Recent Developments:
CEERT is pursuing multiple ways to develop a low-carbon transmission and distribution grid. "Greening the grid" encompasses energy efficiency, distributed generation, demand management, and combined heat and power (also known as cogeneration). We are working to identify the technical uncertainties and market barriers that currently accompany each of these technologies.
Low-Carbon Grid Advocacy
CAISO and ARRA Projects
Nearly 17,000 MW of proposed renewable generation projects are currently either in the existing serial group or in the transition cluster—enough to get the CAISO to 33% renewables integration.
Despite their preference for performing a comprehensive, integrated analysis of all proposed transmission projects before approving any new transmission, the CAISO is expediting the interconnection study process this year to accommodate the deadlines facing generation projects that seek ARRA funding. Specifically, the CAISO and participating transmission owners are planning to complete the interconnection studies for ARRA projects and all other generation projects in the CAISO's current study queue by early July to allow sufficient lead time for the interconnection agreements to be completed by the end of September. This is a good indicator of CAISO staff’s willingness to work creatively with renewable projects.
Interconnection Standards
CAISO staff recently released their interconnection standards straw proposal. Recognizing the need for proactively managing their growing portfolio of intermittent assets, they have taken an aggressive ap¬proach to defining interconnection standards ahead of the upcoming NERC and FERC standards. Several of their initiatives pose large challenges to the renewable community. Some of the issues are:
Discriminatory Practices: Is it fair to ask renewable generators to adhere to a different set of standards than conventional generators? The real issue may be reframed as the difference between synchronous versus asynchronous generation. Synchronous generation has attributes that support stable grid operation, while asynchronous generation, or generation delivered through an electronic inverter, does not naturally possess such characteristics. Renewables can be synchronous (e.g., solar thermal) or asynchronous (e.g., wind, solar PV). Because of their inherent stability, synchronous generators have to this point not re¬quired strict regulation guidelines. With the introduction of renewables on the grid, the CAISO is now requesting new guidelines. Should those guidelines be allowed to discriminate against renewables, or should separate rules be developed for synchronous and asynchronous generation?
Equipment Standards: Current equipment standards differ for various types of generation, and in some cases manufacturing standards are not consistent with those the CAISO is seeking. CAISO staff has indicated they are willing to work with manufacturers to develop standards, and in the meantime they will not penalize renewable generators who rely on equipment that is not consistent with CAISO standards.
Curtailment: The CAISO is requesting that all renewable generation facilities have the ability to limit ramp rates, and provide a mechanism that would allow the CAISO to automatically curtail production when there is excess generation on the grid. Involuntary curtailment presents a particular challenge to renewable generators as it introduces an additional element of financial risk.

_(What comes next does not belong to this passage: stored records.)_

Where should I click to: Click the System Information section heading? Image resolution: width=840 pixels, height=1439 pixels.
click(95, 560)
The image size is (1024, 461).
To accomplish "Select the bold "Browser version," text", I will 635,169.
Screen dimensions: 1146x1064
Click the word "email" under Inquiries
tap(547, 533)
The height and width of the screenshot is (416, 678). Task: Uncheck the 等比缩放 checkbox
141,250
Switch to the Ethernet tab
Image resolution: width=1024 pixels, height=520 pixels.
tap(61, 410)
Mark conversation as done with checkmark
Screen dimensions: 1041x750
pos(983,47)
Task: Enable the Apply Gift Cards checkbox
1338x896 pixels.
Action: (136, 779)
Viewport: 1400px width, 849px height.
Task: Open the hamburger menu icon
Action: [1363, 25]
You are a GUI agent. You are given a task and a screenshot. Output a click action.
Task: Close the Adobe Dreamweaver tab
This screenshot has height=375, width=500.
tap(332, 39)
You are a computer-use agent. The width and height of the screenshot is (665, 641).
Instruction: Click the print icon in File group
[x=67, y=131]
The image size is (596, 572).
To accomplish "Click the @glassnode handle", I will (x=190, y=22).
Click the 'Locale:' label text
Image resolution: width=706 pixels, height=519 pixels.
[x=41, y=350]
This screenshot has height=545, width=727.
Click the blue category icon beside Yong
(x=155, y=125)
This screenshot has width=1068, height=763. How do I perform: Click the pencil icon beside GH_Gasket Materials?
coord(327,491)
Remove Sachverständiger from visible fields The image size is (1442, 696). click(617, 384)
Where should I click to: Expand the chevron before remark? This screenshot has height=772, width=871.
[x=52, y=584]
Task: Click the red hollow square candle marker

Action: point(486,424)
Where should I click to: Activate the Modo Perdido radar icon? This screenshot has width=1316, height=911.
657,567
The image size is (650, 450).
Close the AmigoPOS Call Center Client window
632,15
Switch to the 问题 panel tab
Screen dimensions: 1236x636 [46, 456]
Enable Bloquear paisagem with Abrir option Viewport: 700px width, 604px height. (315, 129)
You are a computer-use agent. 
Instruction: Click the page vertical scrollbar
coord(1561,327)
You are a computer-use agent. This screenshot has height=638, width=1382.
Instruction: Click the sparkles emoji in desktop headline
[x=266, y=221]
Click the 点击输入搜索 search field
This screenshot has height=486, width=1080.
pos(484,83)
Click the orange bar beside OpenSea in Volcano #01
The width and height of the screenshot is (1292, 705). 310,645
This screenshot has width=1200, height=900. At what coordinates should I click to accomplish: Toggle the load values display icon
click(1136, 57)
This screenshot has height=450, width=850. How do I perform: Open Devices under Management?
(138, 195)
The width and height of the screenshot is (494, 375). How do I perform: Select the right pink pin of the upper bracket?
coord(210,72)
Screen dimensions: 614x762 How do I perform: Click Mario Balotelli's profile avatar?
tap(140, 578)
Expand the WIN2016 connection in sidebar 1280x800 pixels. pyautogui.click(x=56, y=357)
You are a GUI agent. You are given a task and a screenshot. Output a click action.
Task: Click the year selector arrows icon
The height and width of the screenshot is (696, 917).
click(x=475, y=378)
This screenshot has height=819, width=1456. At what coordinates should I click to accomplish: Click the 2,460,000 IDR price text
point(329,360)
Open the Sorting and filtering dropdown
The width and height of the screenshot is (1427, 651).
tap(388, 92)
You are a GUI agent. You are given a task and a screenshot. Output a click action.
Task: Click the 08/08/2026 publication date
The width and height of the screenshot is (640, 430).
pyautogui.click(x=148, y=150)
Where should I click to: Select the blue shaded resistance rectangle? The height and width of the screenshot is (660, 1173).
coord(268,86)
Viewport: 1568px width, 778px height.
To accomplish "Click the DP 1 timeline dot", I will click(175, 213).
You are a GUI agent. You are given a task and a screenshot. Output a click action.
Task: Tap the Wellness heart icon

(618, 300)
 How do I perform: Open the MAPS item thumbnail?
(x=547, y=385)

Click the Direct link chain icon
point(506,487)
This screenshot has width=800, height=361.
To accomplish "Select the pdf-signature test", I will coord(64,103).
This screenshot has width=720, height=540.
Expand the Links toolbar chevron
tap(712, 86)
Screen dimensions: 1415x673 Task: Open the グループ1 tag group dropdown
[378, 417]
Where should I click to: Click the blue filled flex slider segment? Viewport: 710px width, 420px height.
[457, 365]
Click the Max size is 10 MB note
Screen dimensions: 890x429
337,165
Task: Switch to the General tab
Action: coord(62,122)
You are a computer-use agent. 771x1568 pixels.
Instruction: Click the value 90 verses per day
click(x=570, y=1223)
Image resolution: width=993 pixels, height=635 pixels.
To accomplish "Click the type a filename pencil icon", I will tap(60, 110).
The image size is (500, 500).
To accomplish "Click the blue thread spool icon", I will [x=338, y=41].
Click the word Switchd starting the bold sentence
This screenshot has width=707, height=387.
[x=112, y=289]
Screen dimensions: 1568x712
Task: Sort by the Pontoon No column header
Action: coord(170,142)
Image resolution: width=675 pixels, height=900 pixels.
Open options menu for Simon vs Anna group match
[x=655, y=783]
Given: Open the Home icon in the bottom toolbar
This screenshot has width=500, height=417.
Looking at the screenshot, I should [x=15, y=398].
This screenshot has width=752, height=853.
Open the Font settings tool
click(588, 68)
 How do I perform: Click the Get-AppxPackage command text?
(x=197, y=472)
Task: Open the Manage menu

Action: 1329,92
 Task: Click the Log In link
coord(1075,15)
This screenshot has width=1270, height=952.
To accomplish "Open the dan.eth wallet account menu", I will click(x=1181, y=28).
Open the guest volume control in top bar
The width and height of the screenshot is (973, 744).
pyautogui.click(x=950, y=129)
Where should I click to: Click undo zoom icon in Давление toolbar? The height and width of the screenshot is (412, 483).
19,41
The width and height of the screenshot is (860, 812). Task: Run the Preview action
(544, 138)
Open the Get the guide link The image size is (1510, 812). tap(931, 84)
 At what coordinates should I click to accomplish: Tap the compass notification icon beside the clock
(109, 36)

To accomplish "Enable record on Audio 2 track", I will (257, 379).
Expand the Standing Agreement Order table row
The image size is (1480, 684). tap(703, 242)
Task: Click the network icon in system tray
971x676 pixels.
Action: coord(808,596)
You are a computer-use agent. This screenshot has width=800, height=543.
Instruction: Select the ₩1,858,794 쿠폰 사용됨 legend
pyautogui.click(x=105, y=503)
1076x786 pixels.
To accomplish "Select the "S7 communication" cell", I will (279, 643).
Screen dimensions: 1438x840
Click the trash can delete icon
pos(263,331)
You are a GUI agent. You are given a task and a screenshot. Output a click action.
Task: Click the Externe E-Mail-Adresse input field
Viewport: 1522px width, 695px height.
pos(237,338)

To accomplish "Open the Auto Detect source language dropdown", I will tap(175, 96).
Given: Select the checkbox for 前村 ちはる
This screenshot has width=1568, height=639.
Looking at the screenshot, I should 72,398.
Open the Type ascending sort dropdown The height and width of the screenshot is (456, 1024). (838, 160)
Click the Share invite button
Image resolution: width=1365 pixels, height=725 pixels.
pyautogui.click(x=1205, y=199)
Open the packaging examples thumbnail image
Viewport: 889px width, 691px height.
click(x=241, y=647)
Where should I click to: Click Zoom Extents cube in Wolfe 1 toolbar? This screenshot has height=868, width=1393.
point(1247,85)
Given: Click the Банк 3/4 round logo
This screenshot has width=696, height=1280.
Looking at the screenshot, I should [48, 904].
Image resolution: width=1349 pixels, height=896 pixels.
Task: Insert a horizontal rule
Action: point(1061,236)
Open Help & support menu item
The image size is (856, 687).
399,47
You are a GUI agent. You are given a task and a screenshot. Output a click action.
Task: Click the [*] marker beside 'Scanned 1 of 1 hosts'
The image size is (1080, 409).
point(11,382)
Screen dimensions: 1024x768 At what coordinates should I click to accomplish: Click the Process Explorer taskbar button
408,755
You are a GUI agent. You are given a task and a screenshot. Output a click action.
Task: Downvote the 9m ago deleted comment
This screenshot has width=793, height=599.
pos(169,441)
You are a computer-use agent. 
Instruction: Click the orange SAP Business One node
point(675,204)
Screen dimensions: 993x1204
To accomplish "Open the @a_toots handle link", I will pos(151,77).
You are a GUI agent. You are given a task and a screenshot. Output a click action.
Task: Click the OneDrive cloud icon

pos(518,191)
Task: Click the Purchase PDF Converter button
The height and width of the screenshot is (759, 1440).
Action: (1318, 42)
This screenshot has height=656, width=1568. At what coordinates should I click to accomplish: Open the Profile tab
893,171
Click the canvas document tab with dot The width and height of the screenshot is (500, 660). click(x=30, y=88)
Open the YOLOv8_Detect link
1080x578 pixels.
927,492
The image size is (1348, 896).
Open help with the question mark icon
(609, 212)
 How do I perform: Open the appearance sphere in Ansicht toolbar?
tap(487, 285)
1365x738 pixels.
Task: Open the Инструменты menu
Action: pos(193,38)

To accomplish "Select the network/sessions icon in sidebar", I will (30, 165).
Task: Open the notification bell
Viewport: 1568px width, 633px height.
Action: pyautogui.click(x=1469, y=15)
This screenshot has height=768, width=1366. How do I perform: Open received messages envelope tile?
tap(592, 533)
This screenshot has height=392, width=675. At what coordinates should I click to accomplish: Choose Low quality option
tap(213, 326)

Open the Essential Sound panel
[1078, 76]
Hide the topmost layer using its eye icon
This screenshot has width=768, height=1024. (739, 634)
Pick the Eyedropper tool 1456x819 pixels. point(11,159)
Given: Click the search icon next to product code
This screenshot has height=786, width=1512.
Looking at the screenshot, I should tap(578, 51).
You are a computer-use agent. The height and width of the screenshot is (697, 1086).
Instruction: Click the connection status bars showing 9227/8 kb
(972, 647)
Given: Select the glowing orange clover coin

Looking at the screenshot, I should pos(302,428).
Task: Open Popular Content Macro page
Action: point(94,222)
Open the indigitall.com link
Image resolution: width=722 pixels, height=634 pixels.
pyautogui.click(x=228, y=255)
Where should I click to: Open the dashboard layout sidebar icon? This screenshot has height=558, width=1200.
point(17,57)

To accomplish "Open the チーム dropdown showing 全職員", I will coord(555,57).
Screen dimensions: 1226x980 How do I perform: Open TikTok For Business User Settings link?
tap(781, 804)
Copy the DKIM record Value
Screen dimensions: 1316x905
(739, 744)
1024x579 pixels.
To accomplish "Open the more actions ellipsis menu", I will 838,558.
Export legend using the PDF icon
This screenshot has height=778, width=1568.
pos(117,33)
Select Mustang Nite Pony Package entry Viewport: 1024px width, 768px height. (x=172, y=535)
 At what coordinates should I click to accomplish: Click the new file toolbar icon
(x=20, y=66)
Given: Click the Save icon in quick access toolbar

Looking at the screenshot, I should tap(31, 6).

The CAISO is currently only requesting that the functionality be present to limit ramp rates and curtail production, without defining rules for when these mechanisms would be implemented. The CAISO is aware of the increased financial risk and is deferring discussion of that until a later date.
Dynamic Scheduling
Dynamic Scheduling, or intra-hour scheduling, enables the CAISO to source or sink power flow across interties to or from the CAISO in sub-hourly intervals. Pseudo ties, which the CAISO is currently studying through pilot projects, is a type of dynamic scheduling whereby the CAISO also maintains complete control and balancing responsibility for the generation facility, regardless of where it is located.
Dynamic scheduling is extremely beneficial to renewable energy integration. Under the hourly scheduling procedures many systems now use, grid operators rely on expensive reserves to accommodate the intra-hour variability of load, variable energy resources (VERs) and other resources, when shorter scheduling intervals would allow existing generators to provide much of the needed flexibility less expensively.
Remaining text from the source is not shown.